承認が得られたら、JISART倫理委員会による書類審査を経て承認後カウンセリングが原則1回行われ、ようやく治療が開始します。
始めの臨床心理士のカウンセリングから治療までは1年程度かかるとされています。
さらに、費用の面では提供者への対価の授受は禁止されていますが、諸経費などを合わせると体外受精を行うまでに、総額約90万円という高額な治療費が必要になるとされています。
一方で国外の病院を利用する場合は、台湾やタイでも約100~200万円、アメリカだと約500万円以上は治療費がかかると言われています。

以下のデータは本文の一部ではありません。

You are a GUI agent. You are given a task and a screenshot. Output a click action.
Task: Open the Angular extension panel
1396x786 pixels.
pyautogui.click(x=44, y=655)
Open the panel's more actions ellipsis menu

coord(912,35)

ただ治療の期間に関しては、JISARTよりは短い期間で完了する場合もあります。
卵子提供を受けての体外受精は、出産時のリスクが高まる傾向にあるとされています
厚生労働省の研究班の調査において、卵子提供を受けての出産においては、母子への健康被害が起こるリスクが高まるとされる報告があります。

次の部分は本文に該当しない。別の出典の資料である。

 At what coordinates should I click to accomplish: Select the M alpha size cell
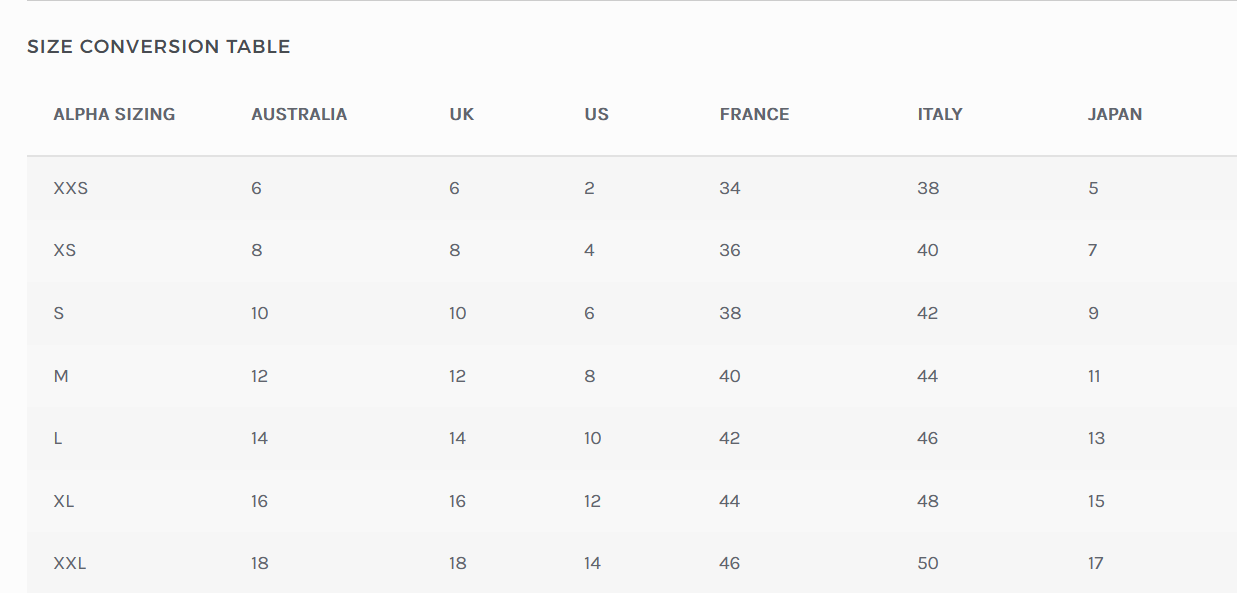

2009年から2013年の4年間で、卵子提供による出産のうち妊娠高血圧症候群や切迫早産へ、胎盤癒着や前置胎盤などの胎盤異常、低出生体重児など母子への健康影響は約68%に上るとされています。
残念ながら、これは比較的高い割合を示すと言わざるを得ない数字です。
しかしもともと卵子提供という選択肢を選ぶ方は、自身の卵巣や子宮などに問題を抱えている場合がほとんどです。
もちろん提供された卵子の質に問題がないとは言い切れませんが、不妊の要素がそのまま母子の健康リスクに大きな影響を与えている点も否めません。
卵子提供は、自身の卵子では妊娠が望めない方にとっては希望の光だと言えます。
しかし同時に健康被害をもたらすリスクがあるという現状も、きちんと理解しておく必要があると言えるでしょう。
(まとめ)卵子提供を受けての体外受精って可能なの?
体外受精で卵子提供を受けることは、国内ではJISART認定施設で、国外では台湾などの病院で可能だとされています。
ただ卵子提供にはガイドラインが設けられており、条件や審査をクリアする必要があります。
卵子提供での体外受精には、国内のJISART認定施設を利用する方法と、国外の病院で行う方法があります。
どちらも提供者、被提供者などに関しても条件が定められており、クリアしないと認められません。
国内のJISARTを利用する場合も国外の病院で行う場合も、卵子提供を受けての体外受精は、高額な医療費がかかるとされています。
またJISARTを利用すると数回のカウンセリングなどで卵子提供までに1年以上かかるとされています。
卵子提供による体外受精は、厚生労働省の調査によると母子への健康を損なうリスクが上がる傾向にあることが分かっています。
このリスク要素は、提供された卵子に問題が場合と、被提供者の不妊要因に関係している場合があるとされています。